The film opens with Gautam Kapoor (Saif Ali Khan) flirting with a flight attendant on the way to London, something he repeats with many girls in the film. On another flight is a newly wedded conservative girl Meera Gupta (Diana Penty) on her way to meet her husband of a sham wedding. And then there is the carefree Veronica D'Costa (Deepika Padukone) for whom partying is a way of life.
Circumstances lead to a helpless Meera finding shelter in Veronica's home. The two soon become close buddies. Gautam who is in a casual relationship with Veronica moves in with them. Later, after a run in with his mom and uncle who may not be approving of Veronica, he pretends that Meera is his girl. The two don't like each other much, but as the movie progresses, sparks fly between them.
While we are accustomed to seeing Saif in yuppie playboy roles in 'Hum Tum', he must realize that many years have now passed since he did them. And his age now shows. Although his mom in the film Dimple Kapadia says he is 32, he surely looks a decade older, closer to his actual age, 42. Despite this glaring drawback, some of his Casanova antics are funny although some others are way overboard.
There was a quite a bit of noise about Diana Penty's debut but there is nothing remarkable about her. She is overshadowed by Deepika, both in the looks department and acting. In fact, Diana Penty was the first choice to play Ranbir's love interest in 'Rockstar' which eventually went to Nargis Fakhri. After watching cocktail, it was evident that if Penty was cast in Rockstar, the film wouldn't have had as much impact.
Deepika Padukone, for one, has actually learned some acting skills. Compared to what she was in 'Om Shanti Om', she has come a long way. Also, she carries off her designer wear with aplomb. Amidst all the gloom, her acting is an asset to the film.
Where the film fails are with its poor writing and shallow characters who are seen partying around most of time as if they are on an unending holiday. None of them have must depth to their personality. Boman Irani & Dimple Kapadia contribute to some funny moments, but isn't enough to keep it going.
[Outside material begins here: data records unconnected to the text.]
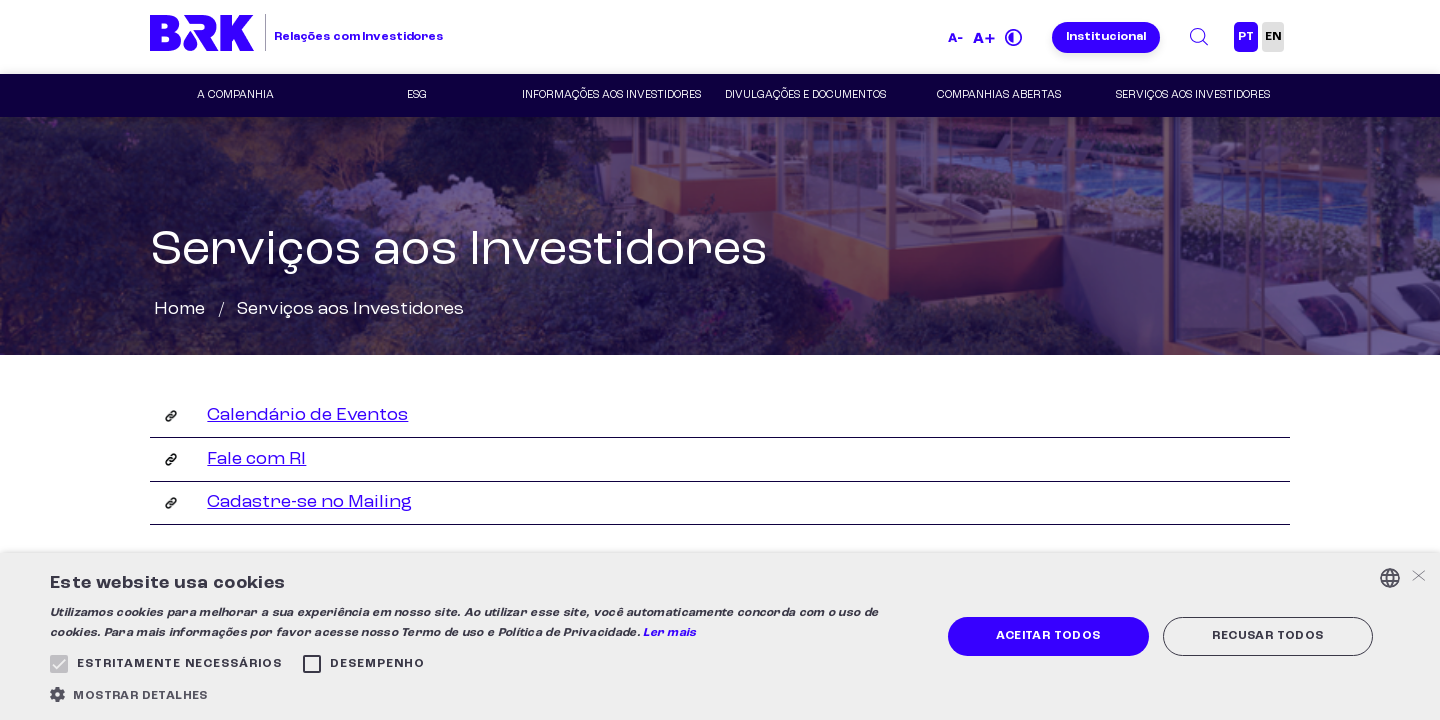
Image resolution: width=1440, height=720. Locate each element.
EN (1273, 37)
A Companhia (235, 95)
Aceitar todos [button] (1048, 636)
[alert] (720, 636)
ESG (417, 95)
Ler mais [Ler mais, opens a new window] (669, 633)
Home (179, 309)
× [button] (1417, 577)
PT (1246, 37)
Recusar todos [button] (1267, 636)
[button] (482, 694)
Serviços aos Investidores (1193, 95)
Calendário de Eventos (307, 415)
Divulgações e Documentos (805, 95)
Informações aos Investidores (611, 95)
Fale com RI (256, 459)
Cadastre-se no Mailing (309, 502)
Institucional (1106, 37)
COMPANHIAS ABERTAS (999, 95)
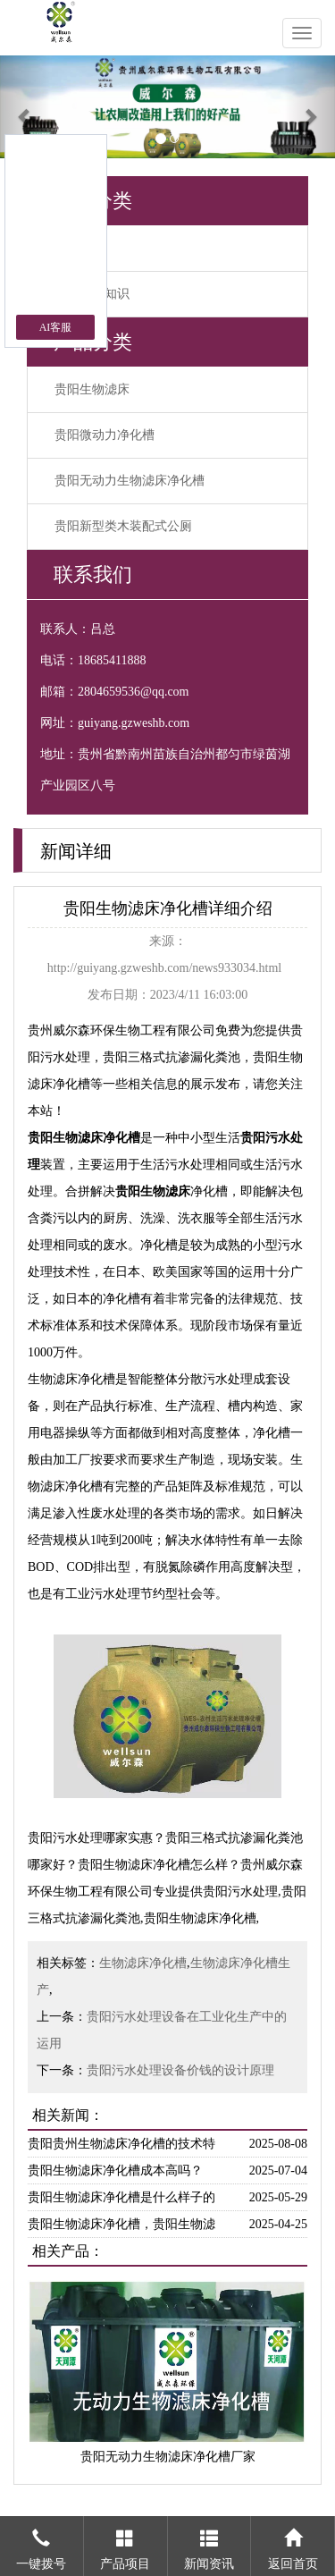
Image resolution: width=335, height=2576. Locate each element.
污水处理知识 (92, 293)
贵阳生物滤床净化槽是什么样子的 (121, 2197)
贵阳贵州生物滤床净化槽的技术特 (121, 2143)
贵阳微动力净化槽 (104, 435)
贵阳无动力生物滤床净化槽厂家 (167, 2456)
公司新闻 (79, 248)
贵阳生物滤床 (92, 389)
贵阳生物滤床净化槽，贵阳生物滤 (121, 2224)
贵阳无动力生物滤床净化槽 (129, 480)
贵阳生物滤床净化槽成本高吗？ (115, 2170)
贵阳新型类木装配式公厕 (123, 526)
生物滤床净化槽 (143, 1963)
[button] (25, 106)
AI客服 (55, 327)
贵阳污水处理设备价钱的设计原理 (180, 2070)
The worst thing about cocktail is that it aligns with the hypocritical Indian moral view where Veronica, the promiscuous party-girl is a bad girl while a god-fearing and docile type casted Meera is supposedly virtuous and gets the guy in the end. All this when our hero manages to 'patao' every other girl around except Meera. Maybe it's only the hunt that gets him interested in her rather than anything else.
Songs like 'Tumhi Ho Bandhu', 'Daaru Desi' are already runaway hits. But with Pritam being the Music Director, we would never know the source till one looks up YouTube with the search string 'pritam songs + copy' . As far as the Punjabi folk song 'Jugni' is concerned, the movie makers have purchased rights for its use.
'Cocktail' comes across as a confused film. Did they want to show a purely romantic flick like 'Love Aaj Kal' exploring urban relationships? Or did they want to play safe with some 'homely girl vs. party girl: who gets the boy' theme? Or was this meant to be a comedy? In fact, it is a cocktail of these three, with the recipe gone awry.
Now for the verdict: Don't be fooled by its name coz this cocktail isn't going to get you intoxicated. Probably, one can call it a mock-tail instead. Don't even watch it on TV.